Robert Fico
Robert Fico was born in Topoany, Nitra Region, Slovakia on September 15th, 1964 and is the World Leader. At the age of 60, Robert Fico biography, profession, age, height, weight, eye color, hair color, build, measurements, education, career, dating/affair, family, news updates, and networth are available.
At 60 years old, Robert Fico physical status not available right now. We will update Robert Fico's height, weight, eye color, hair color, build, and measurements.

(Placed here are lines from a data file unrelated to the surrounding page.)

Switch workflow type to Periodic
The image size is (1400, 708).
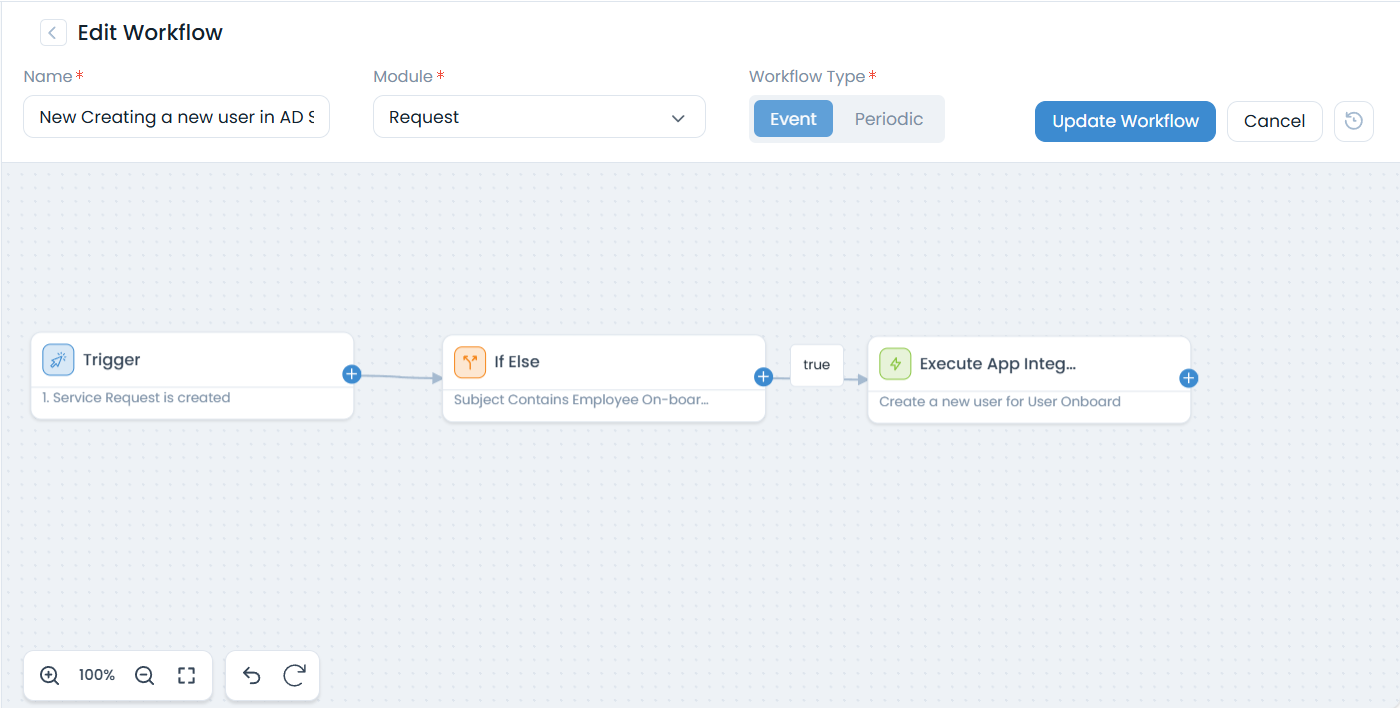(888, 119)
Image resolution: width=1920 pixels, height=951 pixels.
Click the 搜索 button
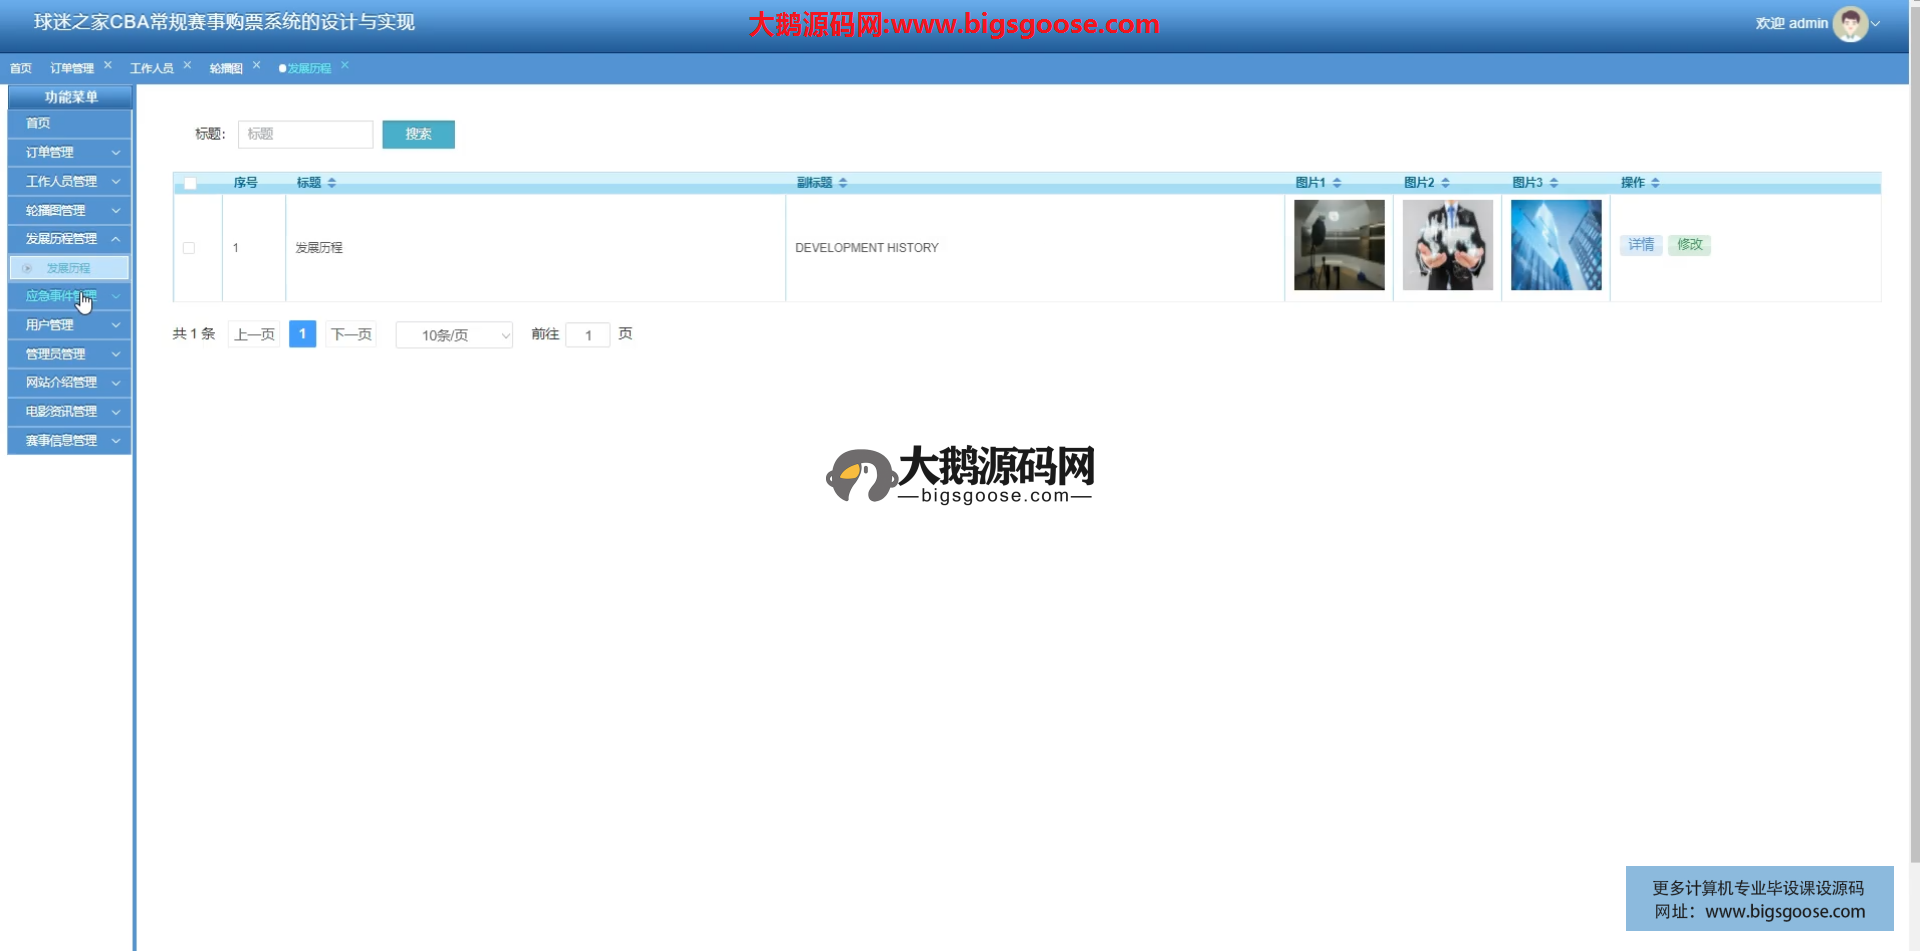tap(418, 134)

Fico joined the Communist Party of Czechoslovakia in 1986, having applied in 1984. After the Velvet Revolution of 1989, and the collapse of the communist regime in Czechoslovakia, Fico joined the Party of the Democratic Left (SDĽ), a successor of the Communist Party of Slovakia. He was first elected as a Member of Parliament in 1992. From 1994 to 2000 Fico represented Slovakia as its legal counsel at the European Court of Human Rights but lost all 14 cases which he handled. In 1998 he was elected deputy chairman of the party. Later the same year, Fico ran for the post of general prosecutor, but his party endorsed another candidate instead, arguing Fico was too young.

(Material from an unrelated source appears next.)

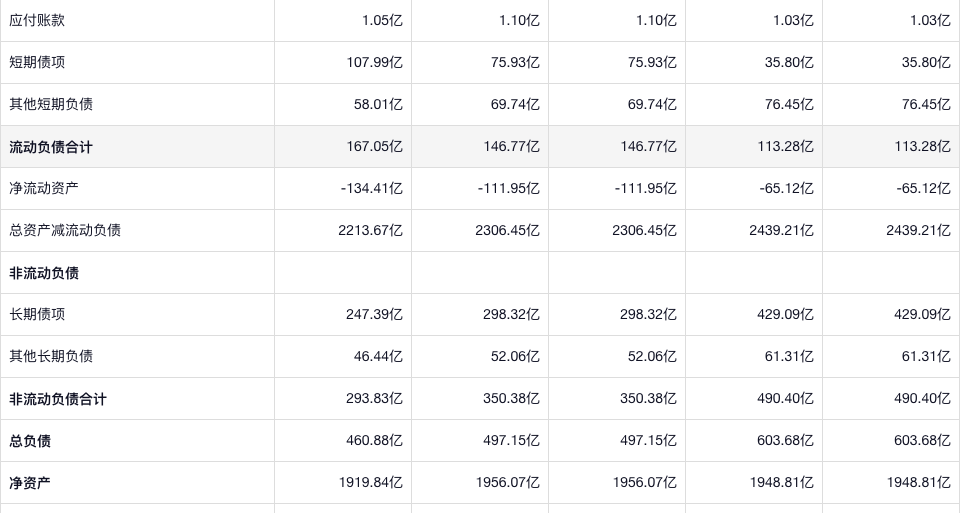Screen dimensions: 963x513
Task: Select the 总资产减流动负债 row label
Action: click(x=65, y=230)
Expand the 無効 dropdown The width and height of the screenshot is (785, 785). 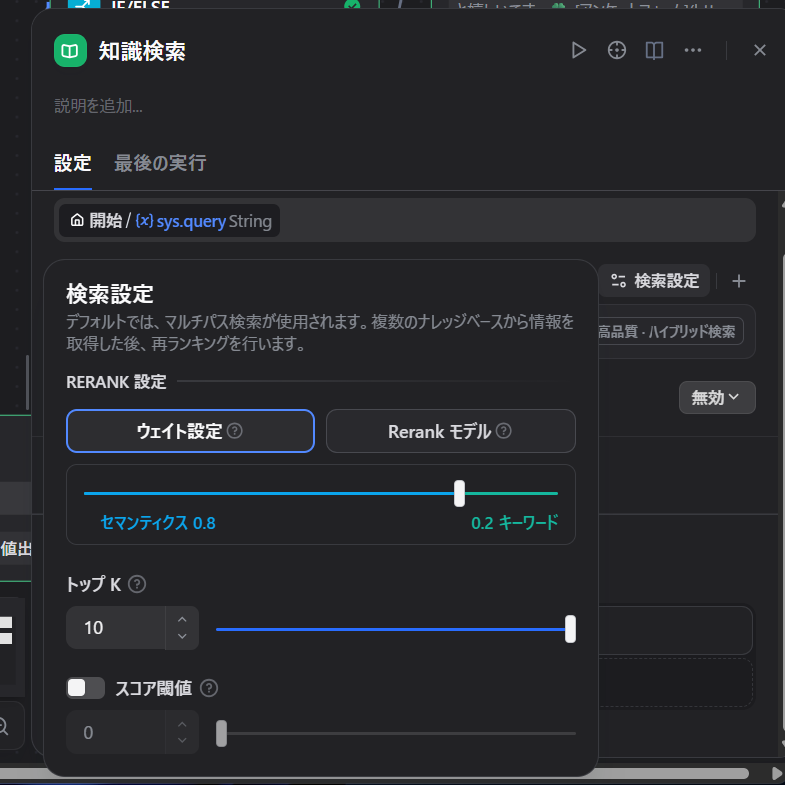click(716, 397)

In the 1998 elections that saw the fall of the government of Vladimír Mečiar, Fico received the biggest number of preferential votes among his party colleagues. A year later, when support for the SDĽ dropped below the threshold required to get into parliament, he left the party, saying he was disappointed with the way the government worked. Fico acted as an independent MP until the 2002 elections.
As early as in the autumn of 1998, a four-person group consisting of Fico, his associate Frantisek Határ, political strategist Fedor Flašík, and media executive Monika Flašíková-Beňová had begun to discuss and lay plans for launching a new political party on the left. These plans were driven by the falling popularity of the existing parties, and the rising popularity of Fico.

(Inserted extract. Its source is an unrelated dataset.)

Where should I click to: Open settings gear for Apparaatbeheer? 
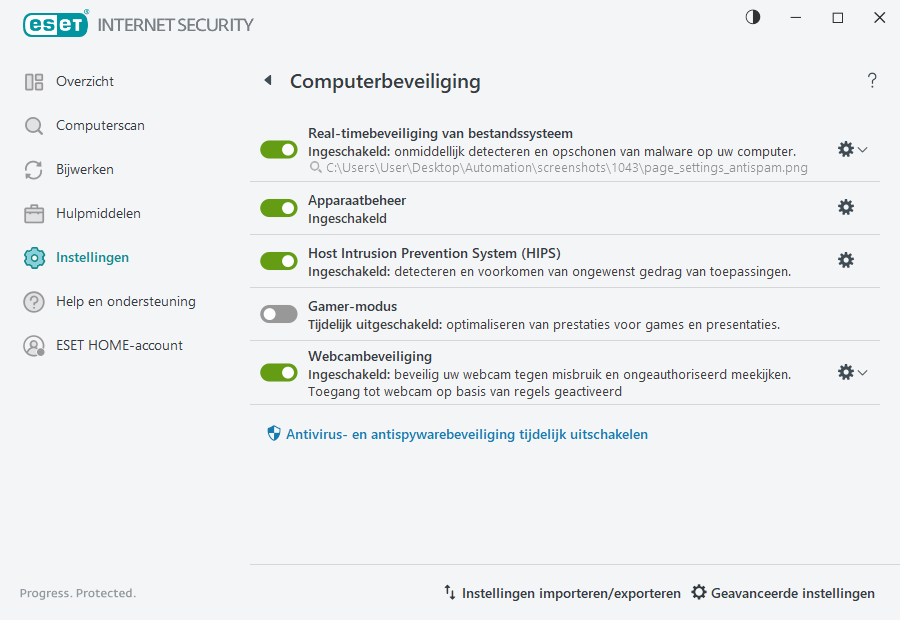(x=846, y=207)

Almost immediately after leaving SDĽ, the group founded Direction – Social Democracy (SMER), which Fico first labelled a party of the third way, with himself as leader. Fico established himself as an opposition politician criticizing the unpopular reforms of the right-wing government of Mikuláš Dzurinda. In order to keep SMER from repeating the fate of his previous party, Fico introduced a strict set of regulations for his new party, called the "clean hands" policy. The rules stipulated that no one with ties from the previous communist regime or people who had background with other political parties was allowed to hold party office. This created a new generation of politicians uninvolved in previous corruption scandals; among them was Monika Flašíková-Beňová, Robert Kaliňák and Pavol Paška. Another rule was that all party chapters on the regional and local levels were to be 100% financially self-sufficient, and all financial donations were to be made public to the media.
Between 2002 and 2006 Smer was the main opposition party in the Slovak parliament. In 2004, it merged with nearly all the leftist parties active on the Slovak political scene, including its parent party SDĽ, becoming the dominant single political party in Slovakia.